Objectives: To describe and investigate the cause of an outbreak of 10 cases of nosocomial invasive infection with Aspergillus flavus in a hematologic oncology patient care unit.
Design: A retrospective cohort study.
Setting: The hematologic oncology unit of a comprehensive cancer center.
Patients: Ninety-one patients admitted to the hematologic oncology service between January 1 and December 31, 1992, for 4 or more consecutive days were included in the study.
Results: Ten (18%) of 55 patients admitted from July to December 1992 were diagnosed as having invasive aspergillosis compared with 0 (0%) of 36 patients admitted from January to June 1992 to the same patient care units. Patient characteristics, mortality rate, autopsy rate, and admitting location did not change significantly during the course of the year to result in a sudden increase in the number of aspergillosis cases. The source of the outbreak was the high counts of Aspergillus conidia determined from air sampling in the non-bone marrow transplant wing during the outbreak. After high-efficiency particulate air (HEPA) filters were installed as an infection control measure, there were only two additional cases of nosocomial aspergillosis in the 2 years following the outbreak.
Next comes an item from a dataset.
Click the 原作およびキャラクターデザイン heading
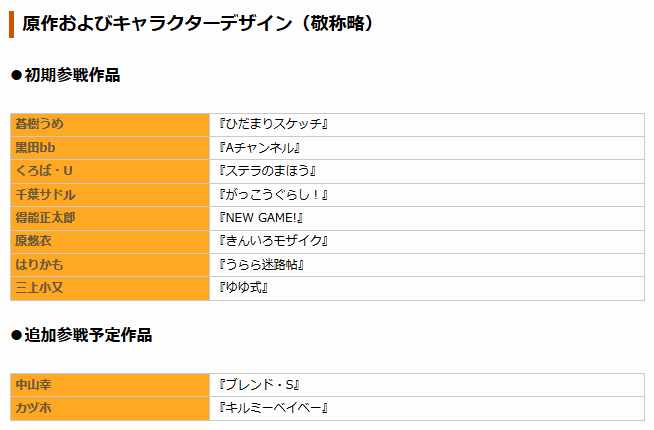Image resolution: width=654 pixels, height=430 pixels. point(197,23)
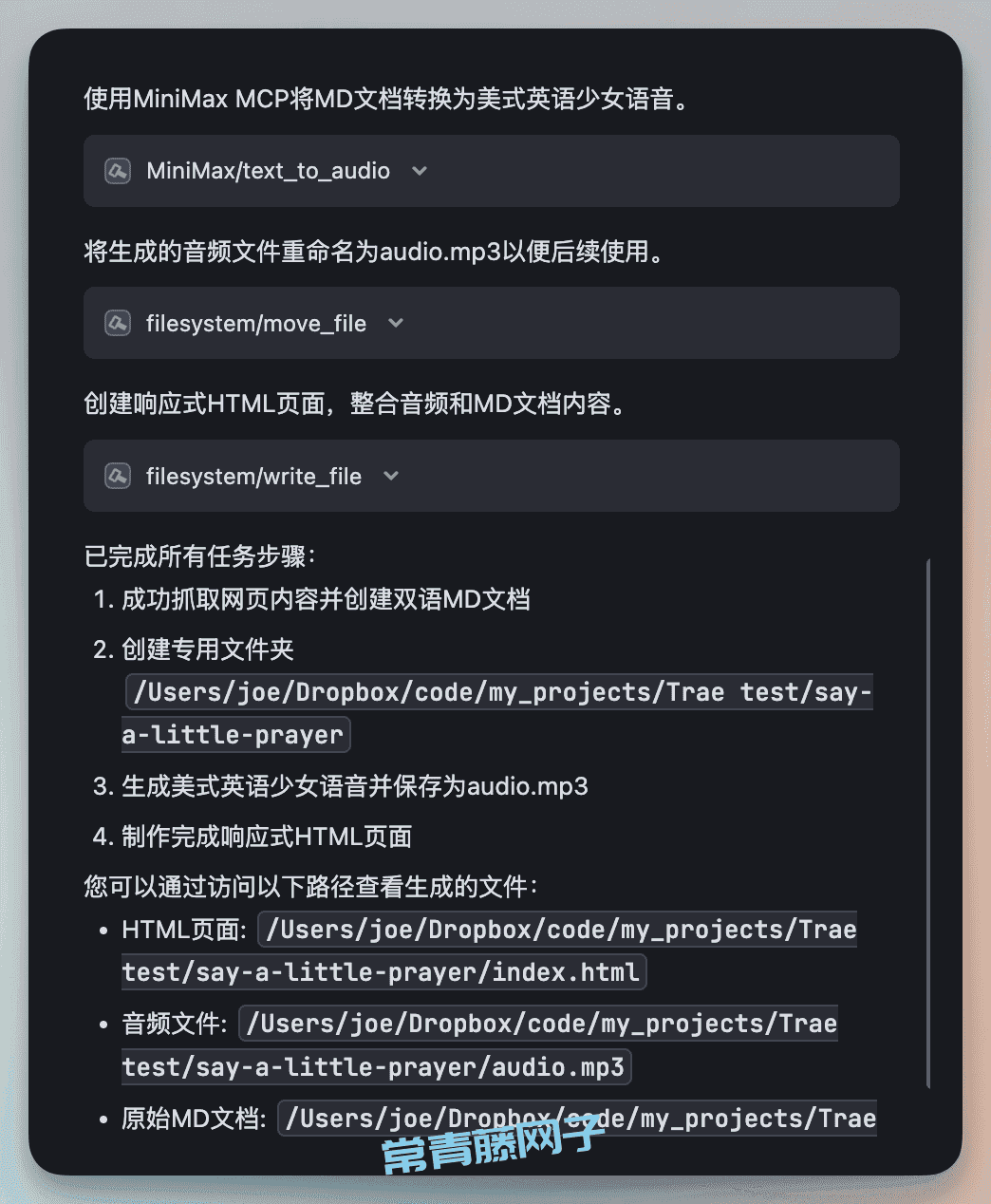
Task: Click the original MD document path
Action: coord(577,1119)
Conclusions: This outbreak occurred among hematologic oncology patients with prolonged granulocytopenia housed in an environment with neither HEPA filters nor laminar air flow units. Our data demonstrate that in the setting of an outbreak of aspergillosis, HEPA filters are protective for highly immunocompromised patients with hematologic malignancies and are effective at controlling outbreaks due to air contamination with Aspergillus conidia.